§ Task item
Please repeat exactly the lines from the one containing "Task: Click the" to the end of the entries below, both included, and omit all pictures.

§ Extracted entries
# # # # # # #

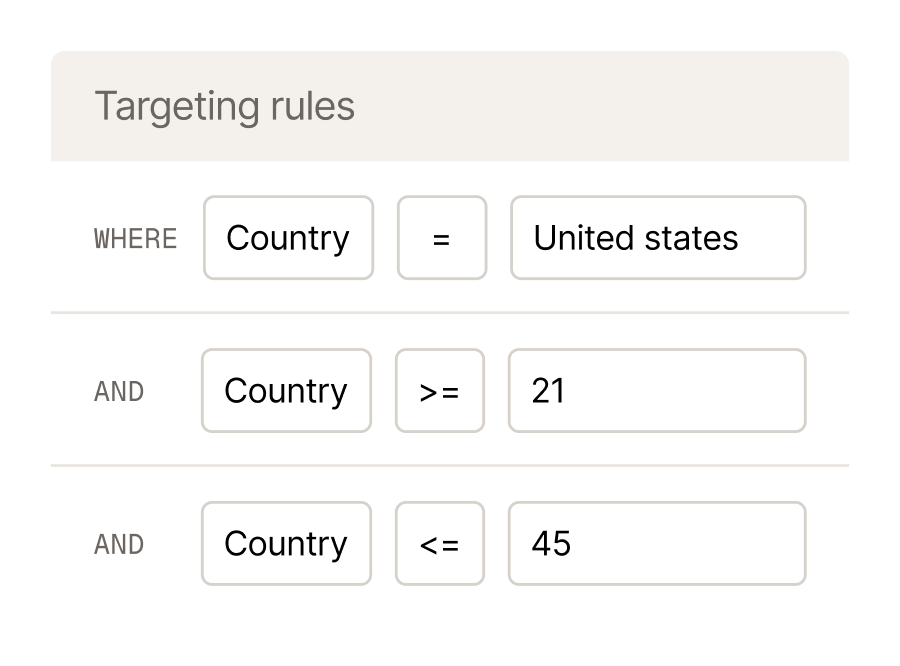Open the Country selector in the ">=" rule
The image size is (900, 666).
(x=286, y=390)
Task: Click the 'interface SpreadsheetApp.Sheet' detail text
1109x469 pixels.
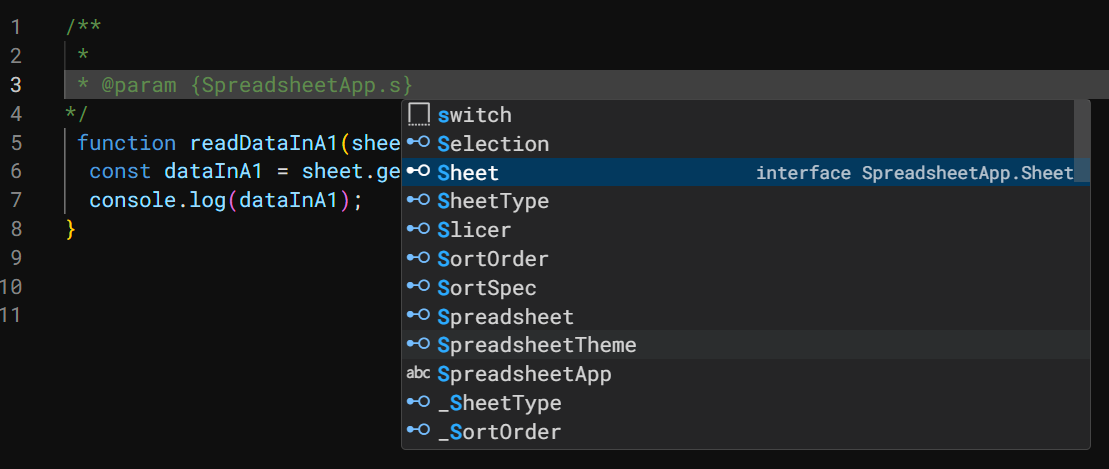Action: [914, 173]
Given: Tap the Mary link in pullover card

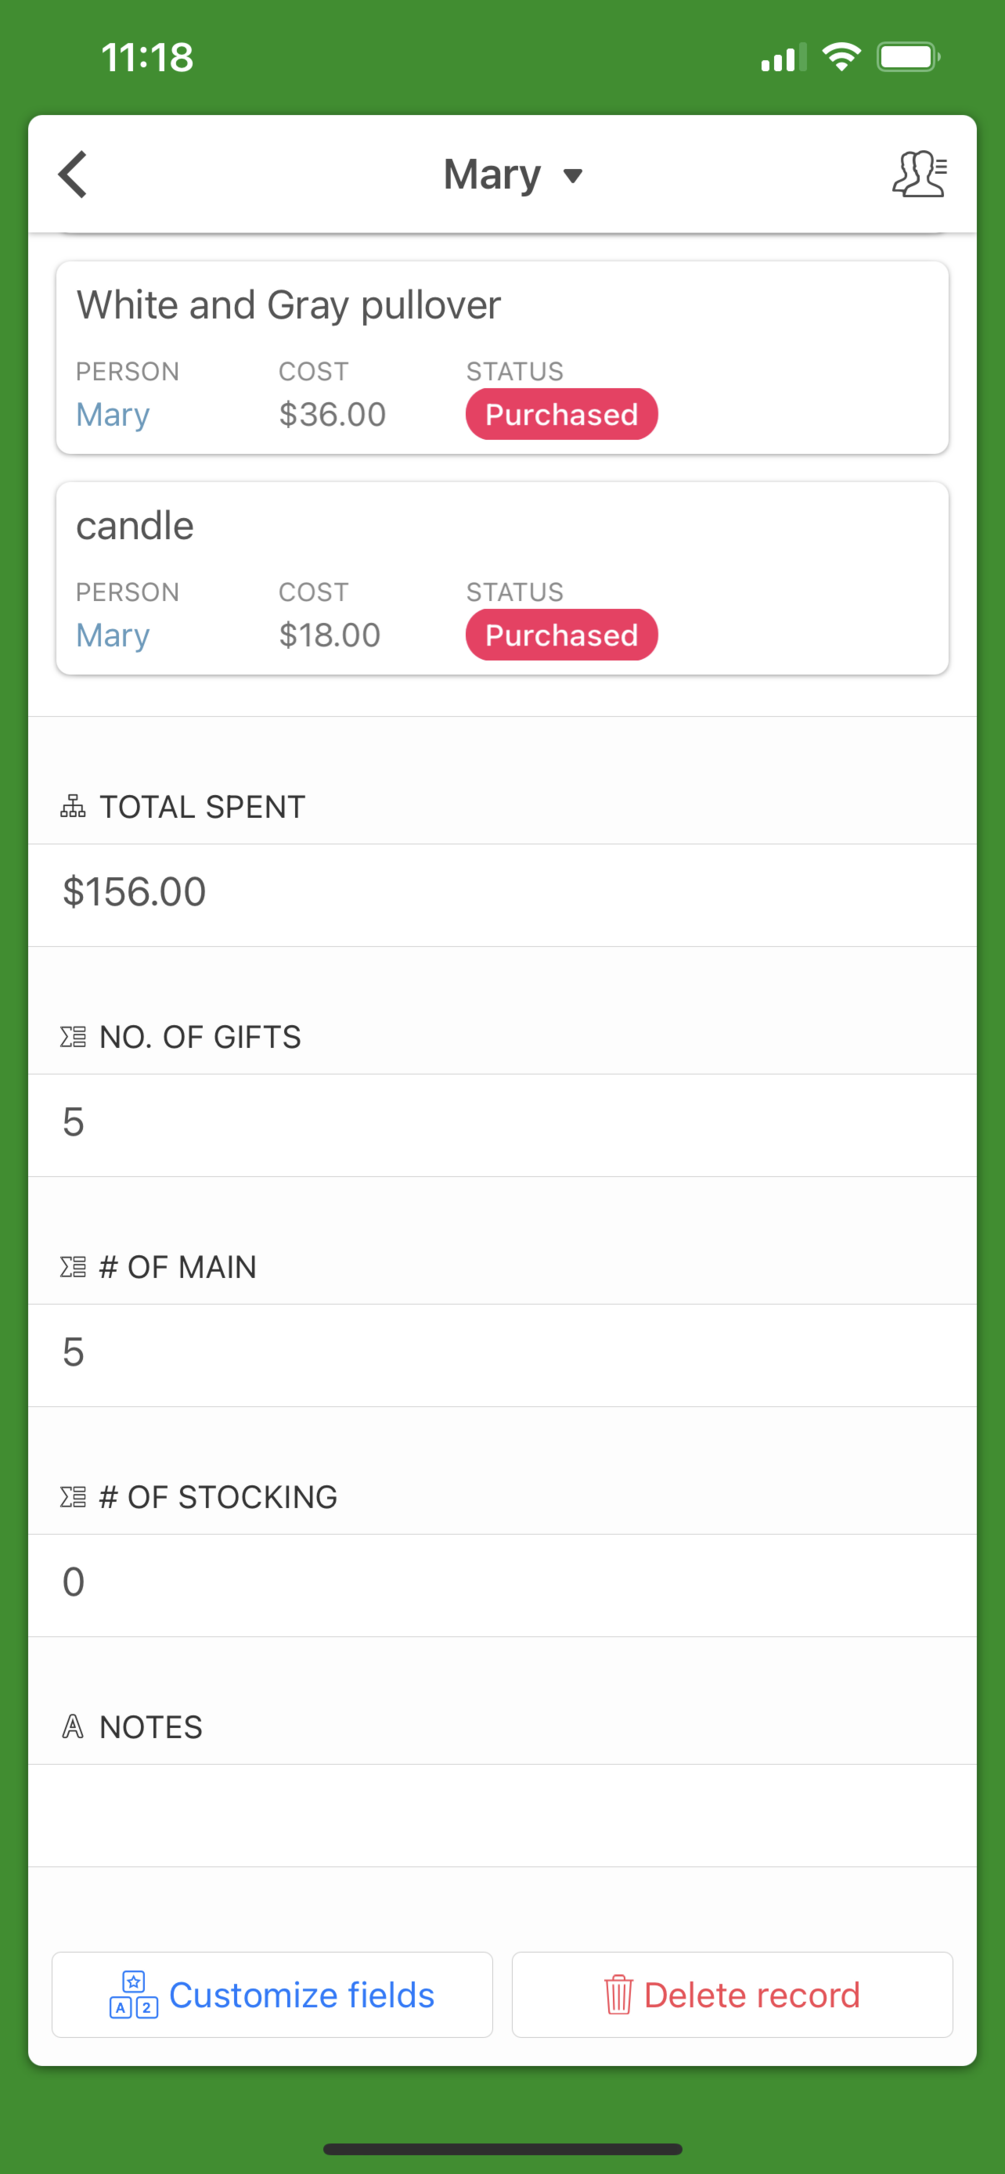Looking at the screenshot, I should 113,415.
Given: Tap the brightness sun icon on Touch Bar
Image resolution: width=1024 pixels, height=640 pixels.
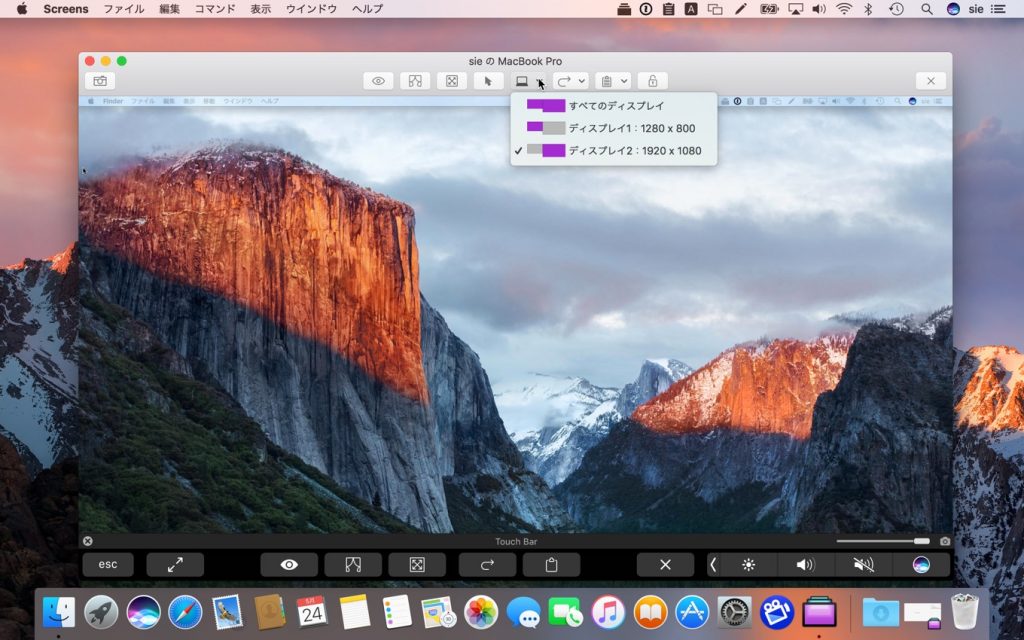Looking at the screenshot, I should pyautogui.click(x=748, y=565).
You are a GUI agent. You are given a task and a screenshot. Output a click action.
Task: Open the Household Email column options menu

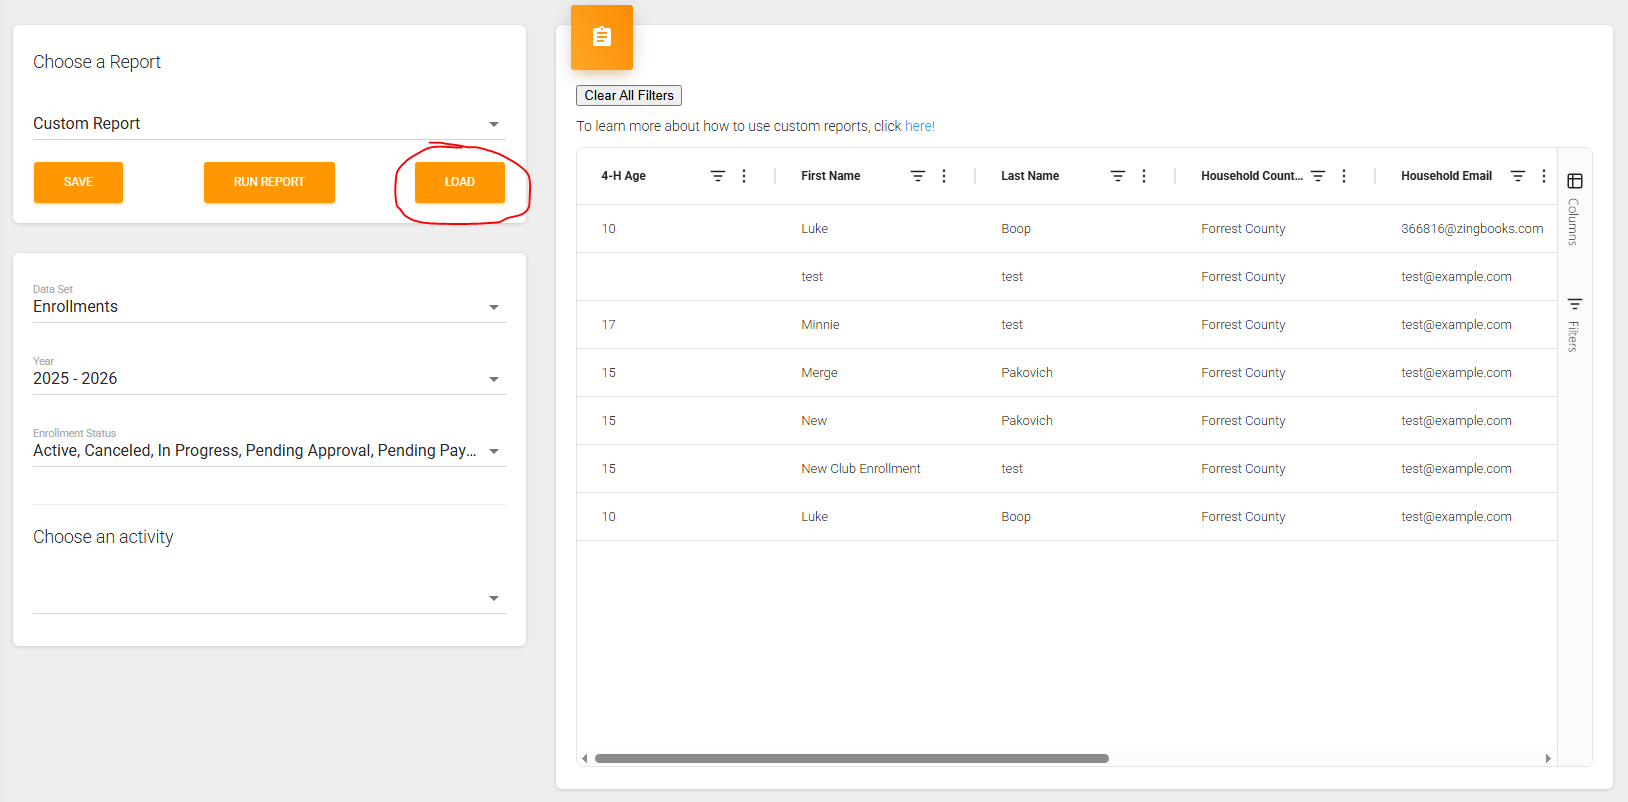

# # # # # # #

§ Result below
Task: Click the 'interface SpreadsheetApp.Sheet' detail text
1109x469 pixels.
Action: [914, 173]
Given: Tap the Mary link in pullover card

Looking at the screenshot, I should 113,415.
Given: Tap the brightness sun icon on Touch Bar
Image resolution: width=1024 pixels, height=640 pixels.
Looking at the screenshot, I should pyautogui.click(x=748, y=565).
You are a GUI agent. You are given a task and a screenshot. Output a click action.
Task: Open the Household Email column options menu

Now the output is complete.